TASK GOAL:
Here are some entries; quote each one exactly.

Collected data
-*-
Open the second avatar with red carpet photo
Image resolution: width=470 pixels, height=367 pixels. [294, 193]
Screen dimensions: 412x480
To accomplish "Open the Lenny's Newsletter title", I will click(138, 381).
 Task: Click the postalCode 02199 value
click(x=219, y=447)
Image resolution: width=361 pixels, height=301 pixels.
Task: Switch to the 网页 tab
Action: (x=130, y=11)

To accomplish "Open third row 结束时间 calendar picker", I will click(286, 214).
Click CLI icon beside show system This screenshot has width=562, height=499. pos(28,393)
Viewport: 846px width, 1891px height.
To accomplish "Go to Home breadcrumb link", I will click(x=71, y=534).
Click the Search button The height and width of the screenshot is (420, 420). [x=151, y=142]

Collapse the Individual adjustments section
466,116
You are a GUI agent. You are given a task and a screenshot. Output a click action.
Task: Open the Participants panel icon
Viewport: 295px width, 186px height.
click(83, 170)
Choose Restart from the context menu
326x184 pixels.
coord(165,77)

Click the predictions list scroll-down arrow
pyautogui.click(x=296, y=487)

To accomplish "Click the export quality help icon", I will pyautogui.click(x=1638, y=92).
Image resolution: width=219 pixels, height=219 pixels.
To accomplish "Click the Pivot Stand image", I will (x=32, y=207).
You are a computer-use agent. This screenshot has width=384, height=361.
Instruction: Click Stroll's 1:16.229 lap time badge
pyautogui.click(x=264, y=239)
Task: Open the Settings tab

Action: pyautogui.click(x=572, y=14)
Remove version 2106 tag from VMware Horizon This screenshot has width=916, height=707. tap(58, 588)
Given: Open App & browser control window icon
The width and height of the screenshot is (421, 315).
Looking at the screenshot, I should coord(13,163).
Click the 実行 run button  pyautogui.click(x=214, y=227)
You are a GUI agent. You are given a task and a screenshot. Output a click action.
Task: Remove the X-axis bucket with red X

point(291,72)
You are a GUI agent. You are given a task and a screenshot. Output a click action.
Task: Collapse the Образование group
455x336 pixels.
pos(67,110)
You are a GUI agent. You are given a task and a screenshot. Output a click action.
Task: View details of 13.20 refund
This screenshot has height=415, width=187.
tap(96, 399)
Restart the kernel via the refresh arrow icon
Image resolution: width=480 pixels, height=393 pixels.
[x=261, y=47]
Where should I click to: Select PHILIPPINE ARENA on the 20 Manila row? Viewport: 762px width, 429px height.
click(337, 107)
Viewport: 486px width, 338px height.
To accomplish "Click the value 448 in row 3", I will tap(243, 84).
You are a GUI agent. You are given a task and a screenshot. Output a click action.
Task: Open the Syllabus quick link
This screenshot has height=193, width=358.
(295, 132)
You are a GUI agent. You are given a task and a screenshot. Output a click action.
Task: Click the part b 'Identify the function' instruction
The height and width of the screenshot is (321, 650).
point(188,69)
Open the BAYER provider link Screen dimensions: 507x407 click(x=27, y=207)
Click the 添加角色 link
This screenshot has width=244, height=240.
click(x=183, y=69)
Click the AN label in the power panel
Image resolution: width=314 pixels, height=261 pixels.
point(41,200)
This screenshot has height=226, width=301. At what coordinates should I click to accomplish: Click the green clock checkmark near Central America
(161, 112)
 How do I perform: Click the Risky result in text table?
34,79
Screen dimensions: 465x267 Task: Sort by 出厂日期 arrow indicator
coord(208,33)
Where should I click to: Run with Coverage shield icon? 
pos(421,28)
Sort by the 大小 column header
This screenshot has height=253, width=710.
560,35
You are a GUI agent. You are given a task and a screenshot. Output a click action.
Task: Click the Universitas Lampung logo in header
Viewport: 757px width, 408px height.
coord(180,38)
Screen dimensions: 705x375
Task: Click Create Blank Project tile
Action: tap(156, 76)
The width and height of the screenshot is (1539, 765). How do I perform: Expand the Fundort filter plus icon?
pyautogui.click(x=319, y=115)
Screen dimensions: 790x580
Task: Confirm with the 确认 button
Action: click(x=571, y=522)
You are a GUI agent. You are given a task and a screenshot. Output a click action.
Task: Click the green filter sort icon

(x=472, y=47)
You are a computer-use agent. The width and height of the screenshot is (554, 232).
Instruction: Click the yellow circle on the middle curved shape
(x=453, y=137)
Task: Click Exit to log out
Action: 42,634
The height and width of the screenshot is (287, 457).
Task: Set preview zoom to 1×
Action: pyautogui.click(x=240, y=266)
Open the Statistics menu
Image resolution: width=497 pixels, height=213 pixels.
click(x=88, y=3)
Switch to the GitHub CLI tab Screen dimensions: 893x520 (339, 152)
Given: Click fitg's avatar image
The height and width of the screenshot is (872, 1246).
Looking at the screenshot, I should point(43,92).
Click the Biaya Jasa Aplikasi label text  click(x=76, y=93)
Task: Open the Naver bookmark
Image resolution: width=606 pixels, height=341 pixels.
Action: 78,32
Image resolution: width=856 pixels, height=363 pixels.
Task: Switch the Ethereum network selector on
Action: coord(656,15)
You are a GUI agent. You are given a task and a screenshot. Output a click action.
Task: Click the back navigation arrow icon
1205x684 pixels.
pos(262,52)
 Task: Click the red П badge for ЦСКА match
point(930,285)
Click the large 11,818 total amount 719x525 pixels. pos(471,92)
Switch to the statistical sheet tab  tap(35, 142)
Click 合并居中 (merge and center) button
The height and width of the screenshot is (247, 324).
-*-
WRITTEN ANSWER:
Open the second avatar with red carpet photo
Image resolution: width=470 pixels, height=367 pixels. [294, 193]
Screen dimensions: 412x480
To accomplish "Open the Lenny's Newsletter title", I will click(138, 381).
 Task: Click the postalCode 02199 value
click(x=219, y=447)
Image resolution: width=361 pixels, height=301 pixels.
Task: Switch to the 网页 tab
Action: (x=130, y=11)

To accomplish "Open third row 结束时间 calendar picker", I will click(286, 214).
Click CLI icon beside show system This screenshot has width=562, height=499. pos(28,393)
Viewport: 846px width, 1891px height.
To accomplish "Go to Home breadcrumb link", I will click(x=71, y=534).
Click the Search button The height and width of the screenshot is (420, 420). [x=151, y=142]

Collapse the Individual adjustments section
466,116
You are a GUI agent. You are given a task and a screenshot. Output a click action.
Task: Open the Participants panel icon
Viewport: 295px width, 186px height.
click(83, 170)
Choose Restart from the context menu
326x184 pixels.
coord(165,77)

Click the predictions list scroll-down arrow
pyautogui.click(x=296, y=487)

To accomplish "Click the export quality help icon", I will pyautogui.click(x=1638, y=92).
Image resolution: width=219 pixels, height=219 pixels.
To accomplish "Click the Pivot Stand image", I will (x=32, y=207).
You are a computer-use agent. This screenshot has width=384, height=361.
Instruction: Click Stroll's 1:16.229 lap time badge
pyautogui.click(x=264, y=239)
Task: Open the Settings tab

Action: pyautogui.click(x=572, y=14)
Remove version 2106 tag from VMware Horizon This screenshot has width=916, height=707. tap(58, 588)
Given: Open App & browser control window icon
The width and height of the screenshot is (421, 315).
Looking at the screenshot, I should coord(13,163).
Click the 実行 run button  pyautogui.click(x=214, y=227)
You are a GUI agent. You are given a task and a screenshot. Output a click action.
Task: Remove the X-axis bucket with red X

point(291,72)
You are a GUI agent. You are given a task and a screenshot. Output a click action.
Task: Collapse the Образование group
455x336 pixels.
pos(67,110)
You are a GUI agent. You are given a task and a screenshot. Output a click action.
Task: View details of 13.20 refund
This screenshot has height=415, width=187.
tap(96, 399)
Restart the kernel via the refresh arrow icon
Image resolution: width=480 pixels, height=393 pixels.
[x=261, y=47]
Where should I click to: Select PHILIPPINE ARENA on the 20 Manila row? Viewport: 762px width, 429px height.
click(337, 107)
Viewport: 486px width, 338px height.
To accomplish "Click the value 448 in row 3", I will tap(243, 84).
You are a GUI agent. You are given a task and a screenshot. Output a click action.
Task: Open the Syllabus quick link
This screenshot has height=193, width=358.
(295, 132)
You are a GUI agent. You are given a task and a screenshot. Output a click action.
Task: Click the part b 'Identify the function' instruction
The height and width of the screenshot is (321, 650).
point(188,69)
Open the BAYER provider link Screen dimensions: 507x407 click(x=27, y=207)
Click the 添加角色 link
This screenshot has width=244, height=240.
click(x=183, y=69)
Click the AN label in the power panel
Image resolution: width=314 pixels, height=261 pixels.
point(41,200)
This screenshot has height=226, width=301. At what coordinates should I click to accomplish: Click the green clock checkmark near Central America
(161, 112)
 How do I perform: Click the Risky result in text table?
34,79
Screen dimensions: 465x267 Task: Sort by 出厂日期 arrow indicator
coord(208,33)
Where should I click to: Run with Coverage shield icon? 
pos(421,28)
Sort by the 大小 column header
This screenshot has height=253, width=710.
560,35
You are a GUI agent. You are given a task and a screenshot. Output a click action.
Task: Click the Universitas Lampung logo in header
Viewport: 757px width, 408px height.
coord(180,38)
Screen dimensions: 705x375
Task: Click Create Blank Project tile
Action: tap(156, 76)
The width and height of the screenshot is (1539, 765). How do I perform: Expand the Fundort filter plus icon?
pyautogui.click(x=319, y=115)
Screen dimensions: 790x580
Task: Confirm with the 确认 button
Action: click(x=571, y=522)
You are a GUI agent. You are given a task and a screenshot. Output a click action.
Task: Click the green filter sort icon

(x=472, y=47)
You are a computer-use agent. The width and height of the screenshot is (554, 232).
Instruction: Click the yellow circle on the middle curved shape
(x=453, y=137)
Task: Click Exit to log out
Action: 42,634
The height and width of the screenshot is (287, 457).
Task: Set preview zoom to 1×
Action: pyautogui.click(x=240, y=266)
Open the Statistics menu
Image resolution: width=497 pixels, height=213 pixels.
click(x=88, y=3)
Switch to the GitHub CLI tab Screen dimensions: 893x520 (339, 152)
Given: Click fitg's avatar image
The height and width of the screenshot is (872, 1246).
Looking at the screenshot, I should point(43,92).
Click the Biaya Jasa Aplikasi label text  click(x=76, y=93)
Task: Open the Naver bookmark
Image resolution: width=606 pixels, height=341 pixels.
Action: 78,32
Image resolution: width=856 pixels, height=363 pixels.
Task: Switch the Ethereum network selector on
Action: coord(656,15)
You are a GUI agent. You are given a task and a screenshot. Output a click action.
Task: Click the back navigation arrow icon
1205x684 pixels.
pos(262,52)
 Task: Click the red П badge for ЦСКА match
point(930,285)
Click the large 11,818 total amount 719x525 pixels. pos(471,92)
Switch to the statistical sheet tab  tap(35, 142)
Click 合并居中 (merge and center) button
The height and width of the screenshot is (247, 324).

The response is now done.